Support for the Bill

  1. Describing the Bill as “close to our hearts”, Robin McAlpine of Common Weal said he would have preferred to see more emphasis on “working with local authorities housing associations and others” and that in some places—

    …the bill implies slightly more than I would have liked that the bank will be just an SME bank...i

  1. Identifying where the emphasis lay in its developmental work, Bennie Higgins said—

    The bank will work on the origination in relation to the mission-related projects, while SMEs will be covered by the existing agencies…ii

  1. He had been “delighted” by the “very broad support” for the Bank “across the political spectrum and the Scottish economy’s ecosystem”. From consultation as well as informal conversations, people had expressed their views and raised issues—

    There were questions about whether the bank will be big enough, and how we will operate pay policy…whether there would be an ethical code and what the approach to missions would be…all legitimate questions that were asked within almost universally strong support for the bank.iii


Clarification on 'private' and 'commercial activities'

  1. SPICe sought further clarification from the Scottish Government on the reference in the Policy Memorandum to lending solely to the private sector (see paragraph 50) and the focus on commercial activities (see paragraph 34).
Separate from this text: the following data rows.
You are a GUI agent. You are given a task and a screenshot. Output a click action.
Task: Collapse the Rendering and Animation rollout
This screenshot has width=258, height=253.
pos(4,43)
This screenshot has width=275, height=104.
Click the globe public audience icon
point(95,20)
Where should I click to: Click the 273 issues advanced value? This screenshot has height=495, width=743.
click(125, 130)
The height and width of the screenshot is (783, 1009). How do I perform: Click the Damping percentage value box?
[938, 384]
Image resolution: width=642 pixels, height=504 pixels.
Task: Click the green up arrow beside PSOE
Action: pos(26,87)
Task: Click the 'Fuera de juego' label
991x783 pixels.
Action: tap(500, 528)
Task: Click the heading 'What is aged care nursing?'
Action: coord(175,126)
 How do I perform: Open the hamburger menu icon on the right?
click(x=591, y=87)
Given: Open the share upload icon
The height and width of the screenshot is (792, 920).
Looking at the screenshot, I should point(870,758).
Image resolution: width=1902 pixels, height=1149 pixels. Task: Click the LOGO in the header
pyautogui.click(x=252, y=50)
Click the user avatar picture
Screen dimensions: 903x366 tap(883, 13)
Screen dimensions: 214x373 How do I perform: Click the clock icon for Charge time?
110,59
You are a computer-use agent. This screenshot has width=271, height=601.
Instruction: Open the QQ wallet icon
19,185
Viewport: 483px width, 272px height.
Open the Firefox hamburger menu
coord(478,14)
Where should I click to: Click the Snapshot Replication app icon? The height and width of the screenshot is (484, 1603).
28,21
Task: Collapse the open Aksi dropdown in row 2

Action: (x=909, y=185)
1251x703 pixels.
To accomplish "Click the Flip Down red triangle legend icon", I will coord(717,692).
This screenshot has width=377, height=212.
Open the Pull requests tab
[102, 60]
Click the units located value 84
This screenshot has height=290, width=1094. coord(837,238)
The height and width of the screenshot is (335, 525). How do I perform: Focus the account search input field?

It received the following response—

    Our understanding from the questions that have been asked in the Committee and the recent PQs submitted is that Members would welcome clarity as to the range of types of body in which the Bank could invest and particularly whether third sector bodies, CICs, social enterprises and cooperatives may be eligible to seek financing from the Bank.

    We can confirm that this will be case. The reference to “private sector” in the Policy Memorandum was intended to mean non-public and we’re happy to clarify that. We have engaged on this subject with a number of interested groups and will be continuing to do so.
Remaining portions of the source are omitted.